- TUJUAN
Tuliskan ulang seluruh berita tentang tewasnya pemeran Rangda dalam pementasan Calonarang, sama persis tanpa mengubah satu kata pun.

:: KUTIPAN YANG DIBERIKAN ::

Liputan6.com, Denpasar - Tragedi tewasnya pemuda ‎14 tahun I Komang Ngurah Trisna Para Mertha pada acara pementasan tarian Calonarang di Pura Sari Jati Luwih, Banjar Pekraman Dauh Pangkung Janggu, Desa Pakraman Pohsanten, Kecamatan Mendoyo, Jembrana, Bali mengundang reaksi dari berbagai kalangan masyarakat.
Ketua Perhimpunan Hindu Darma Indonesia (PHDI) Gusti Ngurah Sudiana mengaku prihatin atas peristiwa tersebut. Pihaknya dalam waktu dekat akan menyampaikan imbauan resmi atas tragedi terbunuhnya pemeran Rangda dalam tarian sakral yang dilakukan di sebuah pura itu. Seharusnya, kata Gusti Ngurah, kejadian itu tidak terjadi.
"Pementasan tarian itu seharusnya dilakukan sewajarnya. Kalau sampai ada luka dan membahayakan harus dievaluasi. Tarian itu kan untuk menghibur, tujuannya untuk membuat penonton senang," kata ‎Ngurah kepada Liputan6.com di Denpasar, Rabu (21/10/2015).
Ngurah mengaku, PHDI dalam waktu dekat akan menyampaikan imbauan resmi. Karena dalam pementasan Calonarang, yang ‎seharusnya menjadi pagelaran budaya malah menjadi petaka.
"Kita akan melakukan imbauan resmi nanti. Kita akan rapat dulu," tegas dia. Menurut‎ Ngurah, tarian Calonarang itu tujuannya untuk membuat penonton terhibur, apalagi tarian tersebut sakral.
"Kalau salah ritual tidak ada, ini hanya kesalahan teknis saja. Ini kan pemerannya anak-anak mereka belum mengerti. Mestinya tidak menusuk sampai ke dalam," jelas Ngurah Sudiana.

:::
:: ISI MATERI ::

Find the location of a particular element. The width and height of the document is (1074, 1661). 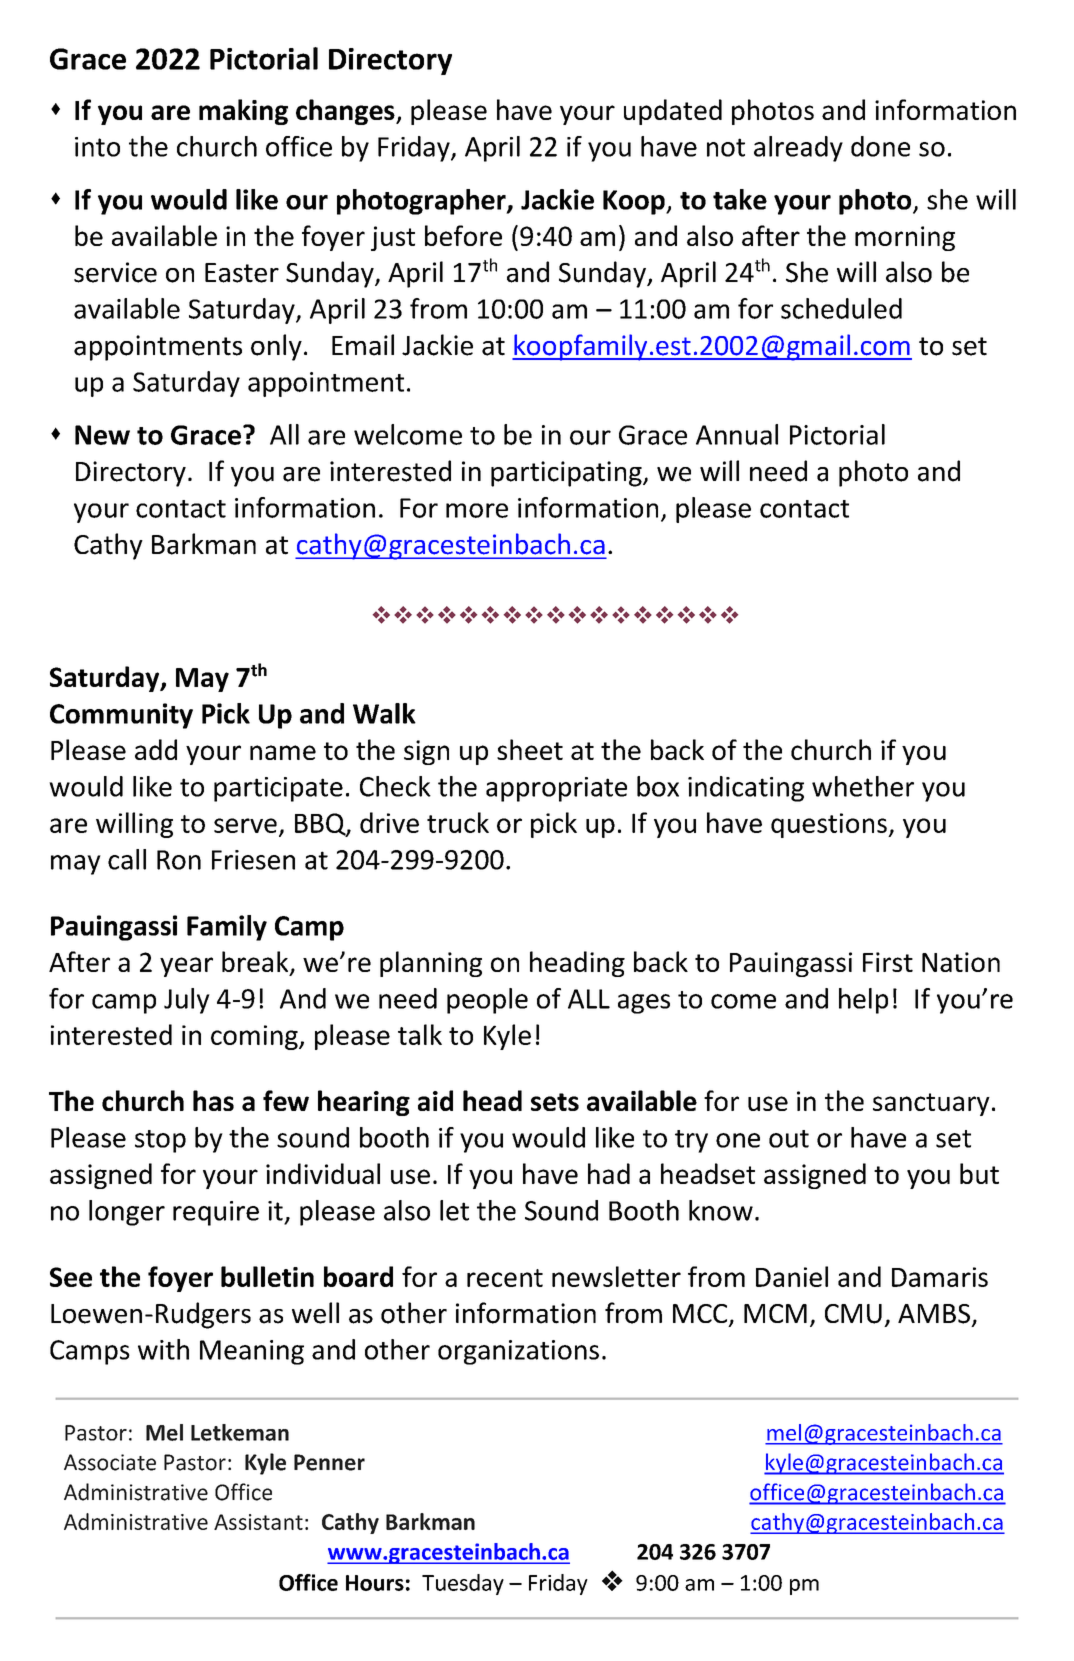

only is located at coordinates (276, 347).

:::

- HASIL LENGKAP
Liputan6.com, Denpasar - Tragedi tewasnya pemuda ‎14 tahun I Komang Ngurah Trisna Para Mertha pada acara pementasan tarian Calonarang di Pura Sari Jati Luwih, Banjar Pekraman Dauh Pangkung Janggu, Desa Pakraman Pohsanten, Kecamatan Mendoyo, Jembrana, Bali mengundang reaksi dari berbagai kalangan masyarakat.
Ketua Perhimpunan Hindu Darma Indonesia (PHDI) Gusti Ngurah Sudiana mengaku prihatin atas peristiwa tersebut. Pihaknya dalam waktu dekat akan menyampaikan imbauan resmi atas tragedi terbunuhnya pemeran Rangda dalam tarian sakral yang dilakukan di sebuah pura itu. Seharusnya, kata Gusti Ngurah, kejadian itu tidak terjadi.
"Pementasan tarian itu seharusnya dilakukan sewajarnya. Kalau sampai ada luka dan membahayakan harus dievaluasi. Tarian itu kan untuk menghibur, tujuannya untuk membuat penonton senang," kata ‎Ngurah kepada Liputan6.com di Denpasar, Rabu (21/10/2015).
Ngurah mengaku, PHDI dalam waktu dekat akan menyampaikan imbauan resmi. Karena dalam pementasan Calonarang, yang ‎seharusnya menjadi pagelaran budaya malah menjadi petaka.
"Kita akan melakukan imbauan resmi nanti. Kita akan rapat dulu," tegas dia. Menurut‎ Ngurah, tarian Calonarang itu tujuannya untuk membuat penonton terhibur, apalagi tarian tersebut sakral.
"Kalau salah ritual tidak ada, ini hanya kesalahan teknis saja. Ini kan pemerannya anak-anak mereka belum mengerti. Mestinya tidak menusuk sampai ke dalam," jelas Ngurah Sudiana.